# **Code Generation**

# We can emit stack-machine-style code for expressions via recursion

(We will use MIPS assembly as our target language)

Compiler Design I (2011)

#### Lecture Outline

- What are stack-machines?
- The MIPS assembly language
- A simple source language ("Mini Bar")
- A stack-machine implementation of the simple language

# **Stack Machines**

- A simple evaluation model
- No variables or registers
- A stack of values for intermediate results
- Each instruction:
  - Takes its operands from the top of the stack
  - Removes those operands from the stack
  - Computes the required operation on them
  - Pushes the result onto the stack

# **Example of Stack Machine Operation**

The addition operation on a stack machine



# Example of a Stack Machine Program

- Consider two instructions
  - push i place the integer i on top of the stack
  - add pop topmost two elements, add them
     and put the result back onto the stack
- A program to compute 7 + 5:

push 7 push 5 add

## Why Use a Stack Machine?

• _WRITTEN TASKS_
A: Rewrite the section of the lecture notes under "Stack Machines", beginning "A simple evaluation model", as two or three shorter sentences that keep its main facts.
B: Write out word for word the part of the lecture notes from "# **Code Generation**" up to and including "What are stack-machines?".

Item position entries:

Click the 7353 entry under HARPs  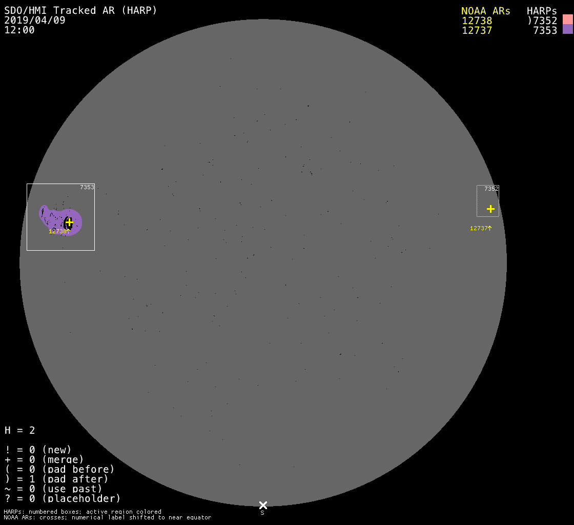(545, 30)
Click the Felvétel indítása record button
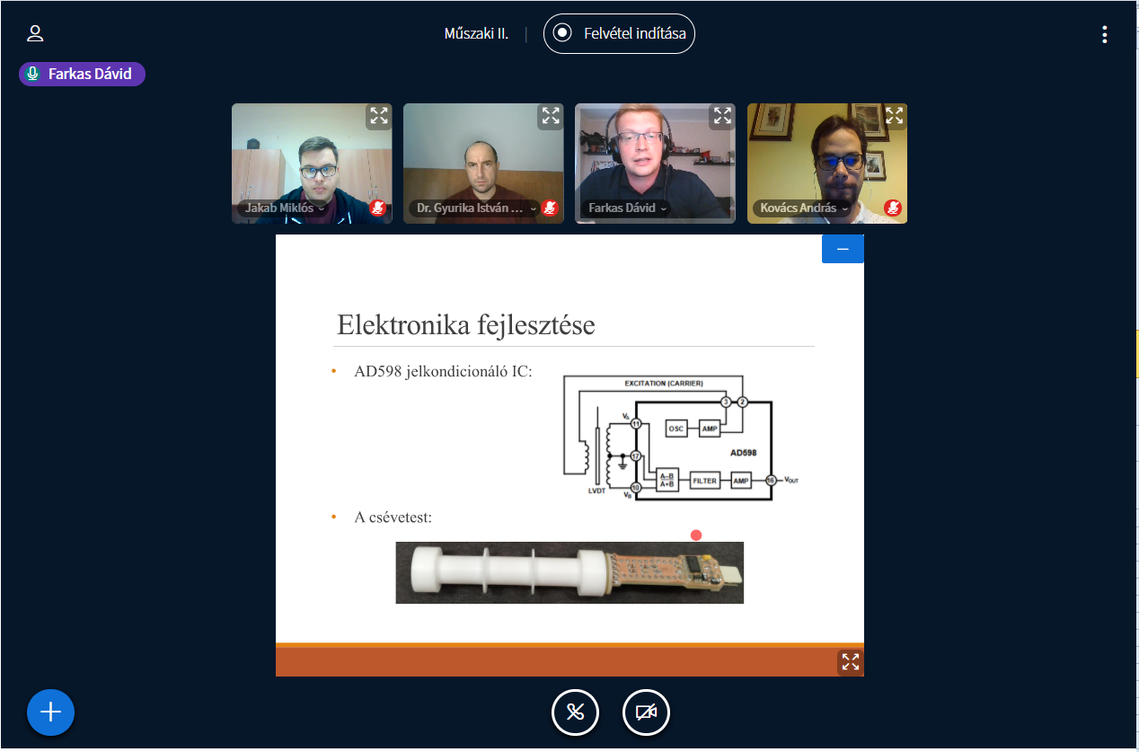 (619, 34)
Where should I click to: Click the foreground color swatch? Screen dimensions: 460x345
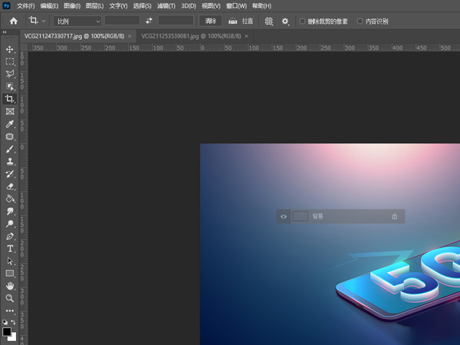7,332
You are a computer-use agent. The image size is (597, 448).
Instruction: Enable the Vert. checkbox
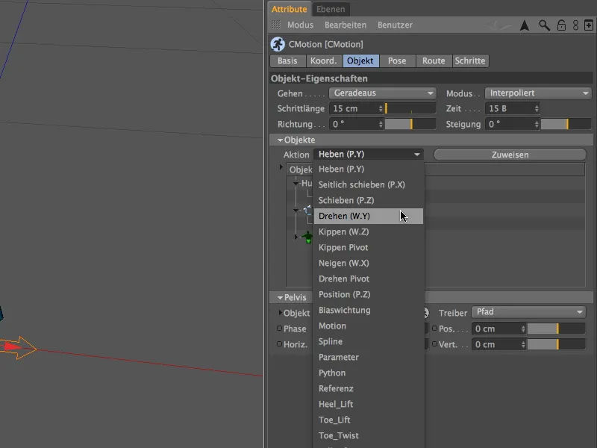[x=434, y=344]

• _EXERCISE RESPONSES_
A: A stack machine is a simple evaluation model with no variables or registers, keeping intermediate results on a stack of values. Each instruction takes its operands from the top of the stack and removes them. It then computes the operation on them and pushes the result onto the stack.

B:
# **Code Generation**

# We can emit stack-machine-style code for expressions via recursion

(We will use MIPS assembly as our target language)

Compiler Design I (2011)

#### Lecture Outline

- What are stack-machines?